The second element of the medical redshirt process is a little more dicey. The fact David Ash’s symptoms have lingered this far beyond the injury against BYU suggests plenty about the severity of the injury he suffered. Each player responds to concussions differently. While there are some set baselines and expectations about recovery periods, there’s nothing set in stone about weekly progress of a player fighting back from a head injury.
One has to figure that if Texas decided playing Ash in 2013 was a risk greater than any potential reward, there would be a “sympathetic” doctor tied to the team available to make the case for him earning a medical redshirt. The subjectivity of that process, however, makes it far from a certainty.
There’s no more certainty in trying to earn additional eligibility for Ash beyond 2013 than there is that the coaching staff would decide, even after a 3-3 start, that it doesn’t make sense for him to take the field again this season.
An even greater question is whose decision this ultimately would be?
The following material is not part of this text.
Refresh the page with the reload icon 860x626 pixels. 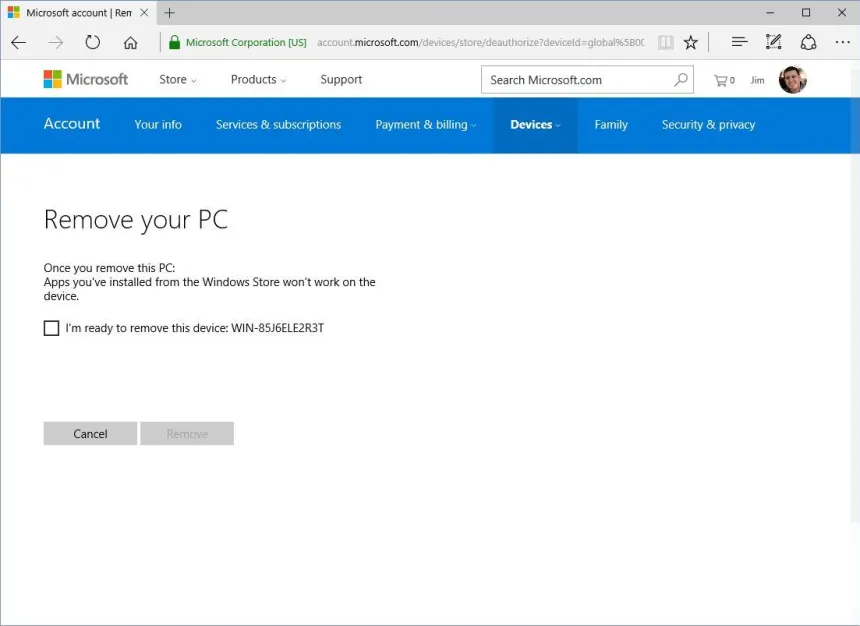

Does this fall in the hands of Mack Brown if the Longhorns are 3-3 after six weeks? Does he have the clout to determine the future of a quarterback that may no longer be under his charge when that decision pays its dividends?
These are questions without easy answers, and unfortunately for David Ash, he may have less control over his long-term future at Texas than it appears on the surface. He just as easily could become another pawn in a chess game being played behind closed doors and in the shadows of Belmont Hall.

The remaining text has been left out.